オリオンの夜に〜禁断の恋の果ては、甘く切なく溶けていく〜

どの位眠ってたんだろうか。

窓の外を見れば、雨は上がって藍色の空が見える。

「冬馬?」

隣に手を伸ばせば、まだあたたかい温もりが、ベッドシーツに残っている。 

慌てて起き上がると、二重に掛けられていた毛布がはらりと落ちて、私は、慌てて肩までかけ直した。

「起きた?」

ガウンを着て小さなテーブルで煙草を蒸しながら、夜空を見上げていた冬馬が、灰皿を置いて立ち上がると、そのままベッドの脇にきて、毛布で私の身体を巻き直した。

「ごめん……寝ちゃった」

「別に、見てて飽きないし」 

「え?」

赤くなった私を眺めながら、冬馬が意地悪く笑った。 

「星だけど?」 

「冬馬のいじわるっ」

ふっと笑った冬馬の笑顔に、それだけで幸せで一杯になる。

心臓は、冬馬が笑う度に、冬馬への恋心が風船みたいに、あっという間に膨らんでいく。

「こいよ」

その言葉に、冬馬の首に手を回した私を、抱きかかえると、互いに向かい合うようにして、冬馬が私を膝に乗せたまま、椅子に腰掛けた。

見上げれば、冬馬の顔が近くて、思わず顔が熱くなる。

「ばぁか。赤くなんな」

「……だって……」

あんな風に、冬馬に抱かれて、乱れた私を、冬馬はどう思っただろう。

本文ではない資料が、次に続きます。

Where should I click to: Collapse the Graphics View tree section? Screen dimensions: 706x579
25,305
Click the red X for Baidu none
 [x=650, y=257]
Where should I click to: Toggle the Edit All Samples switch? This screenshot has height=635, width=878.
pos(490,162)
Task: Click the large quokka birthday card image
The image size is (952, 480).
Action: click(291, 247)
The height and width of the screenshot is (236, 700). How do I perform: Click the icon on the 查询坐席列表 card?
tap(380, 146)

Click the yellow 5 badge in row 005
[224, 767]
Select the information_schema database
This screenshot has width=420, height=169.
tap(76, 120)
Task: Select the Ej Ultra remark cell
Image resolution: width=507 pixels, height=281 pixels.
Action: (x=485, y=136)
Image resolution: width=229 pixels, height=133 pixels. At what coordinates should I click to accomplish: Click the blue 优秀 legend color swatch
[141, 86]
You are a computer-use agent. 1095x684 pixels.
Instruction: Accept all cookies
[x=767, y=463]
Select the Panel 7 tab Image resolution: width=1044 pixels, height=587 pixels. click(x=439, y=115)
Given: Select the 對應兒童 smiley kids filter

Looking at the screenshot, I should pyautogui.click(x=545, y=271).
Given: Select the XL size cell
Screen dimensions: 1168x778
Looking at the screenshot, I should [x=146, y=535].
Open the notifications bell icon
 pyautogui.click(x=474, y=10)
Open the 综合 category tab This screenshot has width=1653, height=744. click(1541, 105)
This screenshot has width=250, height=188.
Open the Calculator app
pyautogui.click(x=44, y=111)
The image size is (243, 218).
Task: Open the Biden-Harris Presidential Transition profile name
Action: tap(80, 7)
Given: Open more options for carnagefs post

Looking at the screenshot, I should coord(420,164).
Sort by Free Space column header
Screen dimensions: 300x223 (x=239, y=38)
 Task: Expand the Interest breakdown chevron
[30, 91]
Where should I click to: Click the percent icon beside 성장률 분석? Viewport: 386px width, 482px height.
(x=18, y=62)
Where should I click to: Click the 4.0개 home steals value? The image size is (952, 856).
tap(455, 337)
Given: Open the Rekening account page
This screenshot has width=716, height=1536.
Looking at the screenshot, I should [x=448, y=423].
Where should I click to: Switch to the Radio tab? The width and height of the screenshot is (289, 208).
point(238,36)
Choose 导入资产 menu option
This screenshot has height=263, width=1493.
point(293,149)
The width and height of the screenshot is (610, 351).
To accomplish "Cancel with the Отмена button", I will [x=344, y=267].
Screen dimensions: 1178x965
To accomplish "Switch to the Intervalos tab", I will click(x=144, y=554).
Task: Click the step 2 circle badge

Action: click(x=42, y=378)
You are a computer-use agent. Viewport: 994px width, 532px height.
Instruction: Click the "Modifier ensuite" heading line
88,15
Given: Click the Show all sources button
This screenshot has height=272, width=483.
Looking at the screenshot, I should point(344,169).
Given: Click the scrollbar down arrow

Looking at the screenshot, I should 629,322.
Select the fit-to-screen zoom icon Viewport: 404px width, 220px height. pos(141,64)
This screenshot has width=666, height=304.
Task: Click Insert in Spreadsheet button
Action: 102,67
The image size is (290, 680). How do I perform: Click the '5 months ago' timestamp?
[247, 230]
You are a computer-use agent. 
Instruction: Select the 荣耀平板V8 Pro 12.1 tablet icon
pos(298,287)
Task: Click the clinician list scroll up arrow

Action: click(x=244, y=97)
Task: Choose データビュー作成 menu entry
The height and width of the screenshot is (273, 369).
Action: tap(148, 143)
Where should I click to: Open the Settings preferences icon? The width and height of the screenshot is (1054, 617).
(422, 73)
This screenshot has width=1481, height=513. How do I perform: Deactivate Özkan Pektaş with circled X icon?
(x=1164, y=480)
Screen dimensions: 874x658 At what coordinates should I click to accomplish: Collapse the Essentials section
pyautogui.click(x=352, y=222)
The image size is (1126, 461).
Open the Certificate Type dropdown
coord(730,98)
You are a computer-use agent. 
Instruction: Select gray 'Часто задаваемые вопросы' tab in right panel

初めて抱かれたわけでもないのに、考えただけで、恥ずかしくなる。

「綺麗だった」

冬馬は、私から目を逸らすとそれだけ言って、また煙草を吸い込んだ。

冬馬は、何でも分かってしまう。それは今までは半分だけ分けた血のせいだと思ってたけど、そうじゃなかった。

「見ろよ、オリオン綺麗だな」

大きなガラス窓からは、少し見上げれば、藍色の夜空にオリオン座が輝いている。

冬馬と二人きりで見る、オリオン座は3回目だ。